- **Problem to work on**:
The task for the listing below is to write out exactly the lines starting at the one containing "The width and" and ending at the one containing "Given: Click Shoulder Width value for Asia S", both included. Pictures are to be omitted.

- **Information provided**:
=== Section Start ===

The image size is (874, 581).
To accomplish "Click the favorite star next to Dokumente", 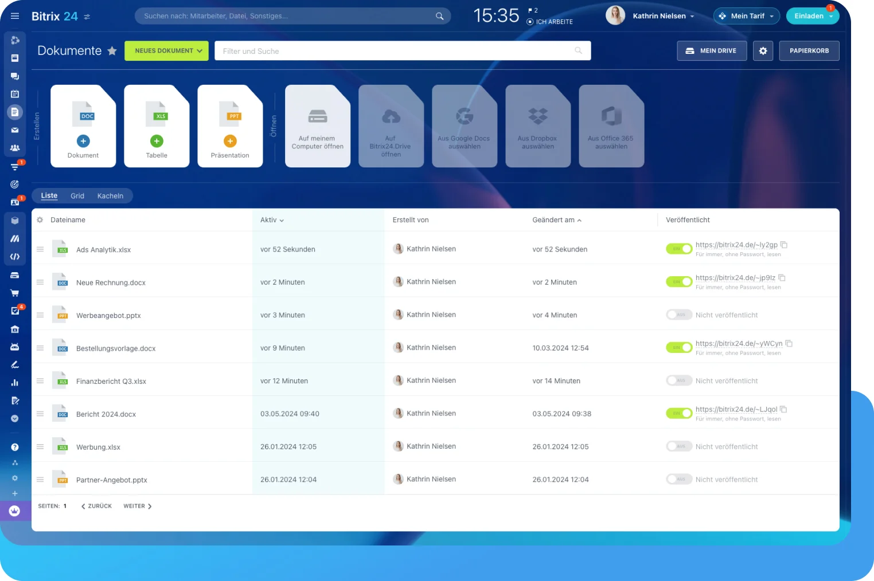I will [112, 51].
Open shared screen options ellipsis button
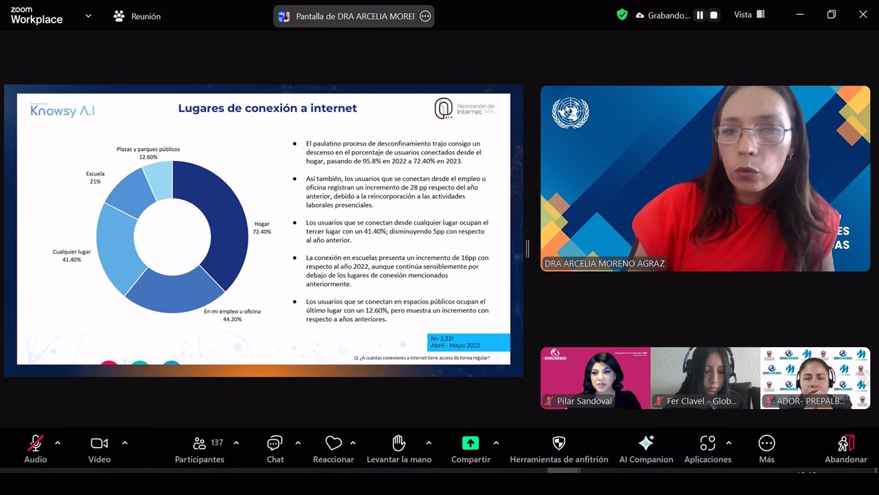Viewport: 879px width, 495px height. [x=425, y=17]
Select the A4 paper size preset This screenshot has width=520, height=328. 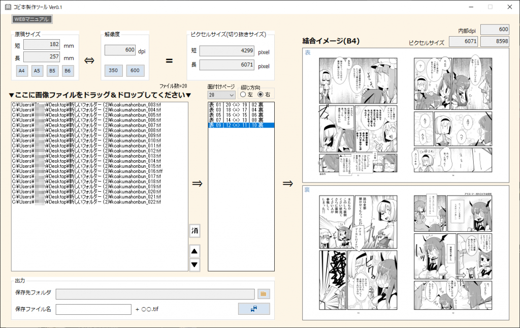click(x=22, y=71)
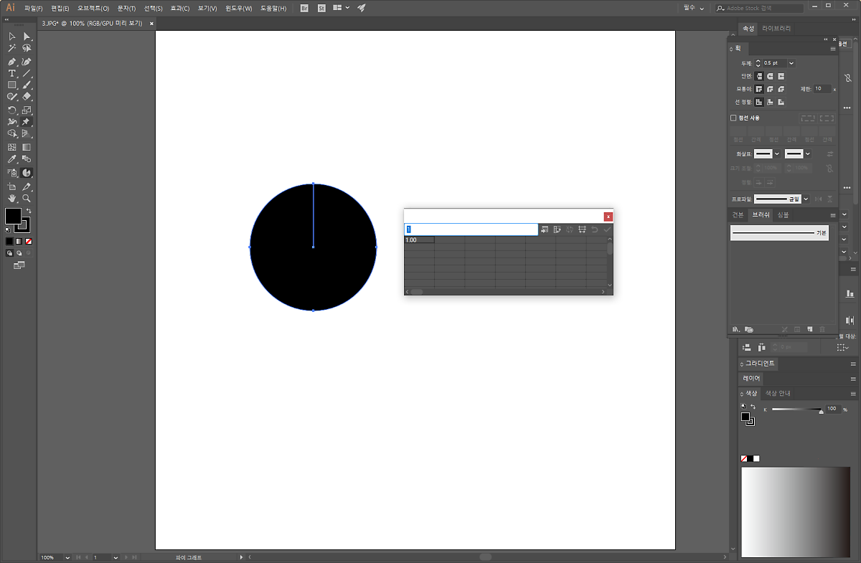
Task: Pick the Eyedropper tool
Action: tap(12, 159)
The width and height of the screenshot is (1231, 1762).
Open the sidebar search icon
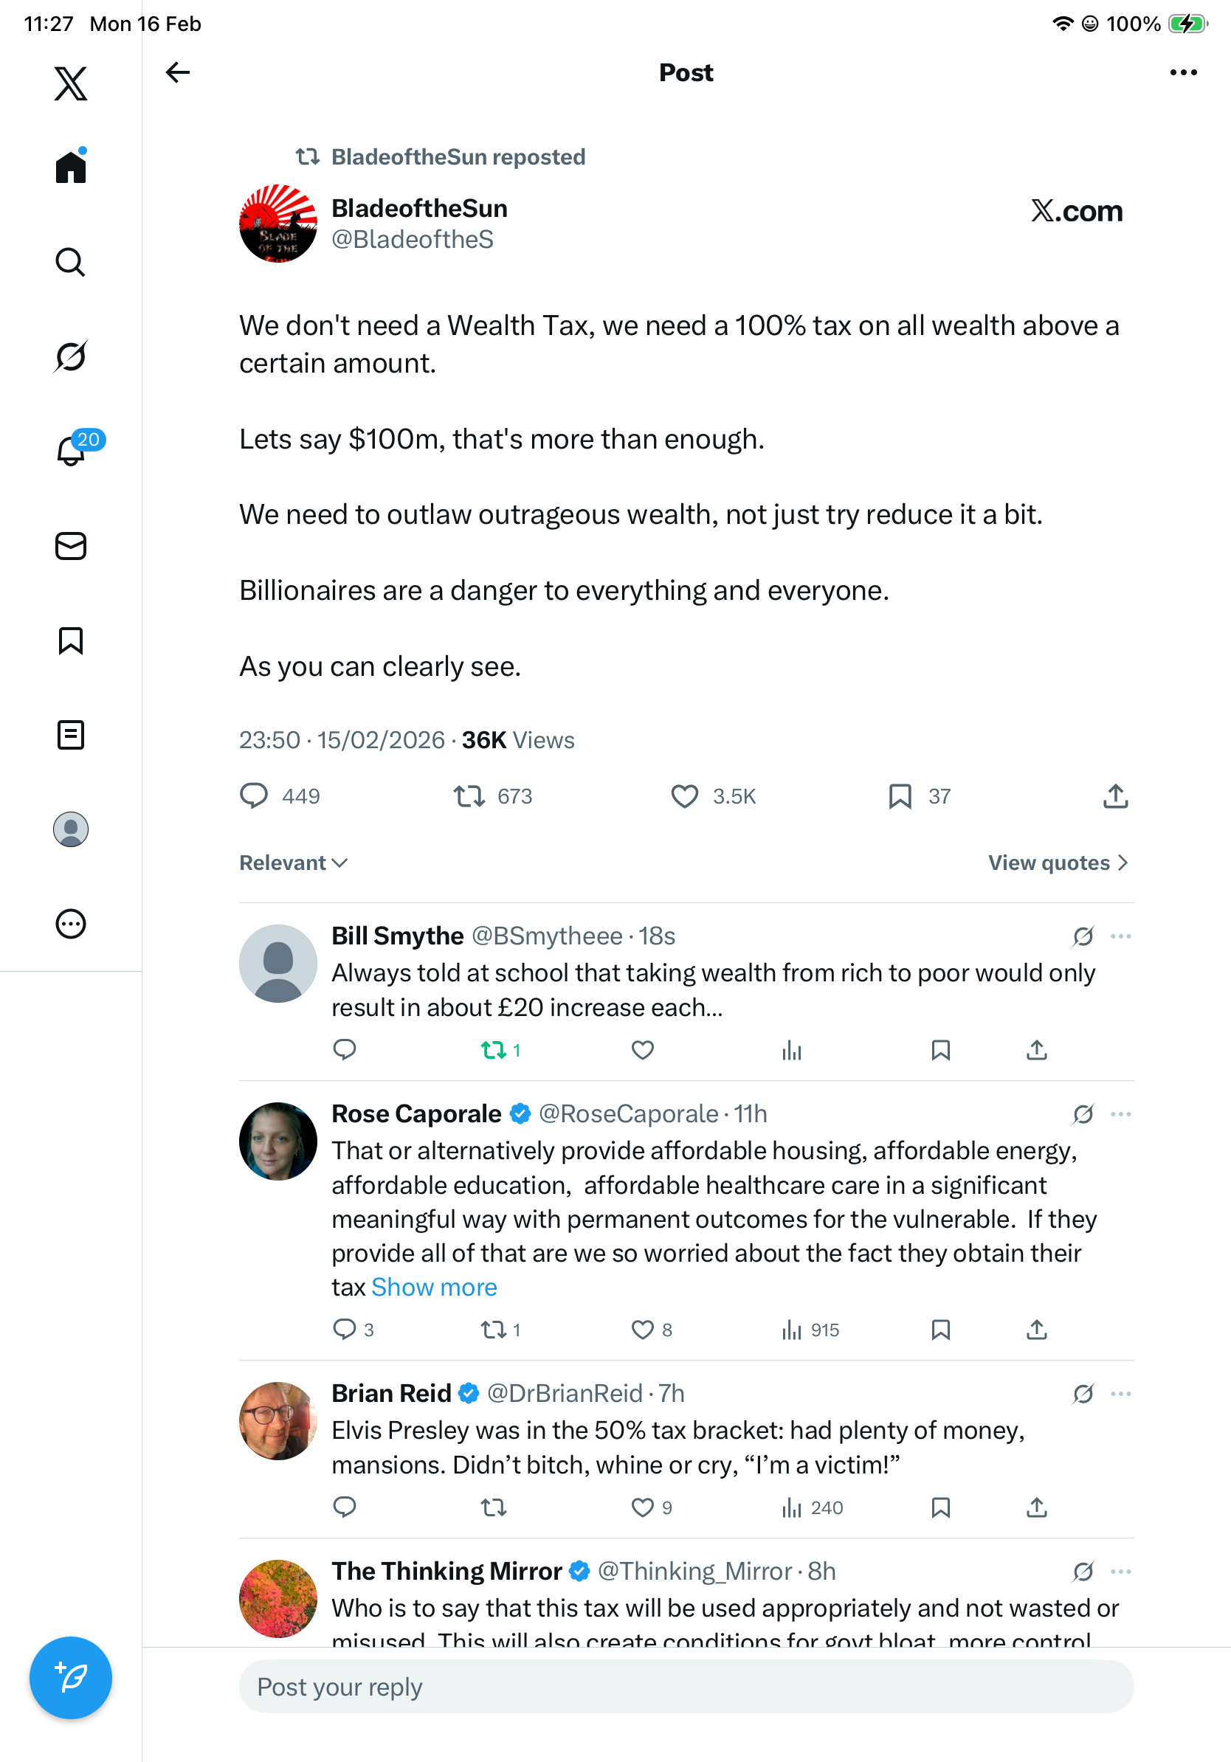71,262
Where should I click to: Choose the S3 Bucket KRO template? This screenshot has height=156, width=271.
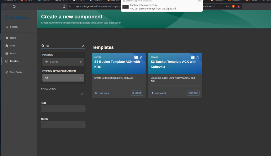(137, 93)
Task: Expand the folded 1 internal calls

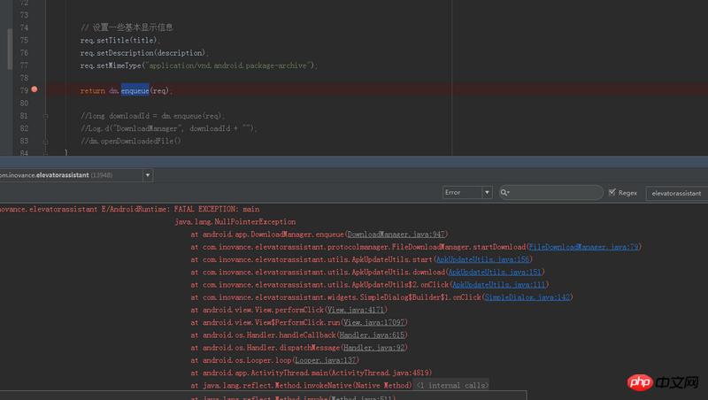Action: point(452,386)
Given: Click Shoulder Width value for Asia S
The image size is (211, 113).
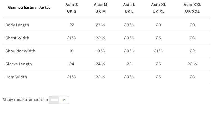Looking at the screenshot, I should (x=72, y=51).
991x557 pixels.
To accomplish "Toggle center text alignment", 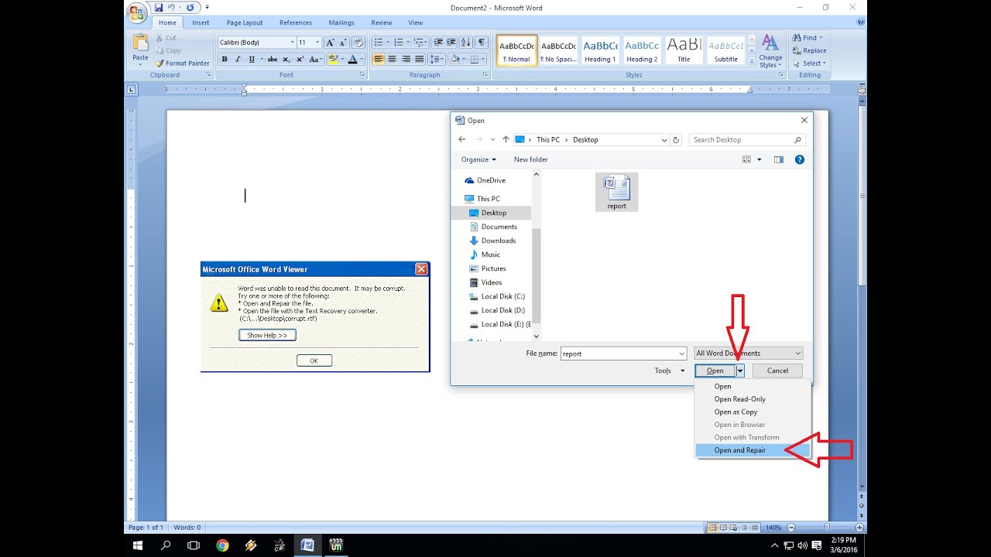I will [x=392, y=59].
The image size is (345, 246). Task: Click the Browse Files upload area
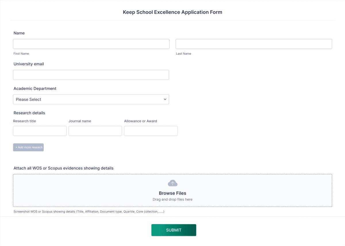(x=173, y=193)
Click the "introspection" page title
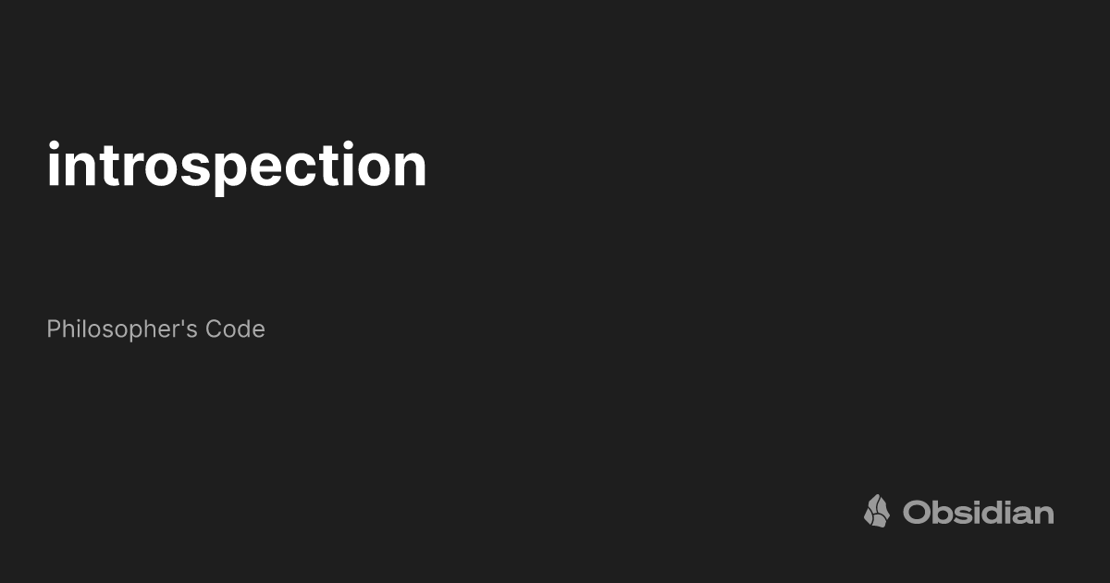1110x583 pixels. [x=237, y=166]
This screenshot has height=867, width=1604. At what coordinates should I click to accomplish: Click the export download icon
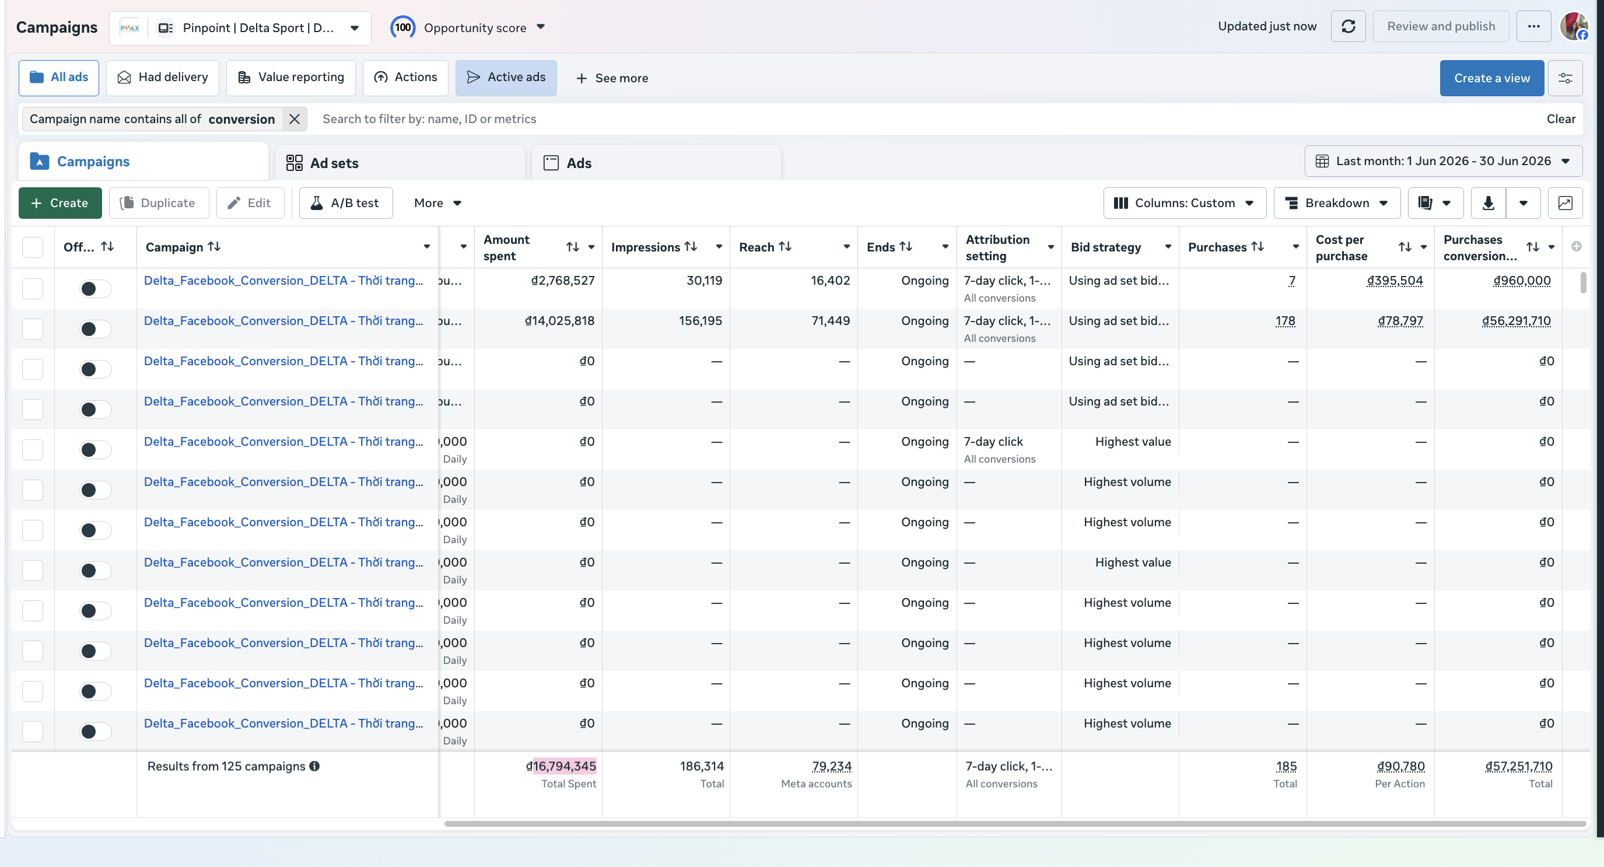pyautogui.click(x=1488, y=203)
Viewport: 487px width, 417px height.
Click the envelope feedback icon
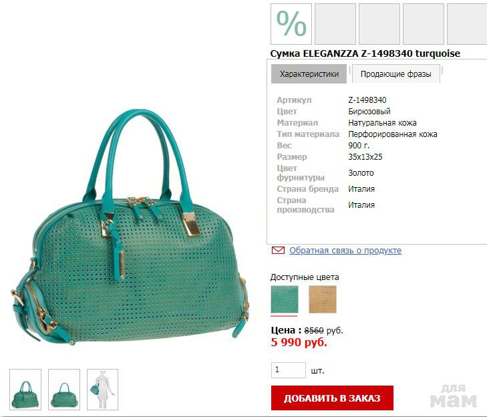point(278,250)
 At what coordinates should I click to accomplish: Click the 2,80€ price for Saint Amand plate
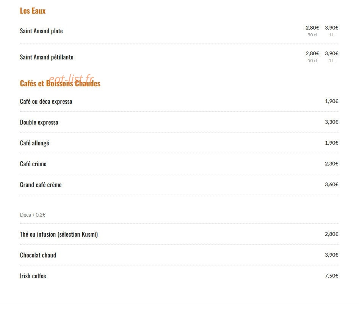point(312,28)
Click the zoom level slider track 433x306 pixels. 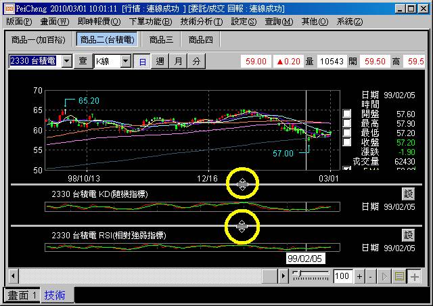(311, 276)
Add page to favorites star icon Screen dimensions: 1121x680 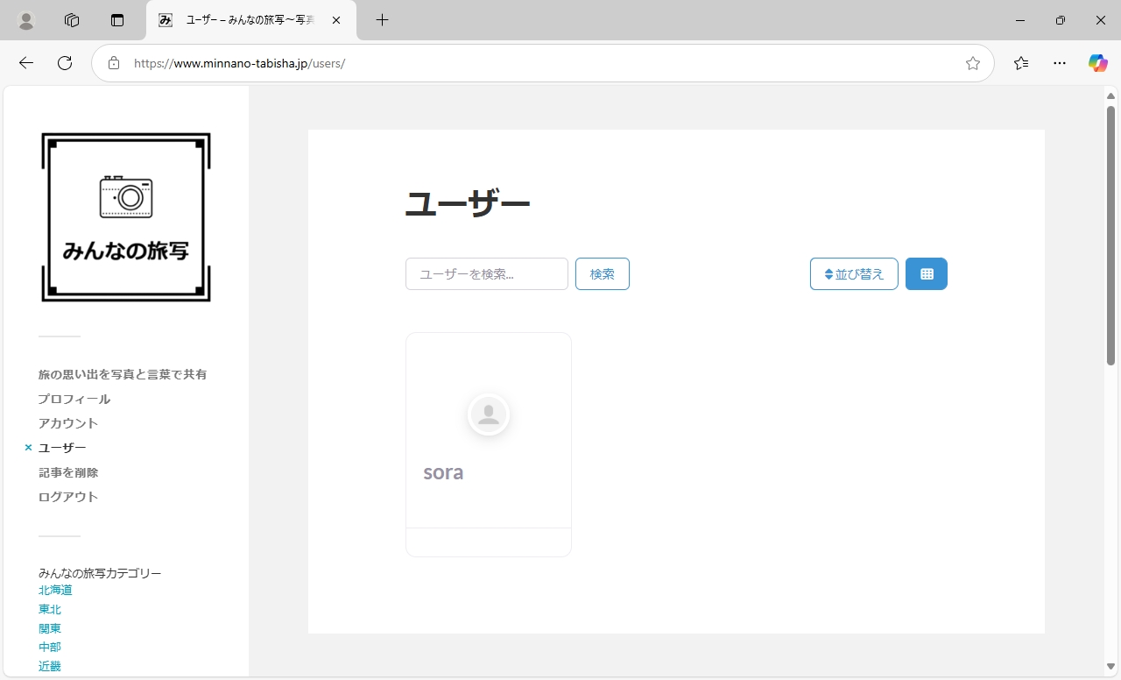tap(972, 63)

=== Section End ===

- **Answer section**:
The width and height of the screenshot is (1231, 1762).
Open the sidebar search icon
71,262
Where should I click to: Choose the S3 Bucket KRO template? This screenshot has height=156, width=271.
(137, 93)
Task: Expand the folded 1 internal calls

Action: point(452,386)
Given: Click Shoulder Width value for Asia S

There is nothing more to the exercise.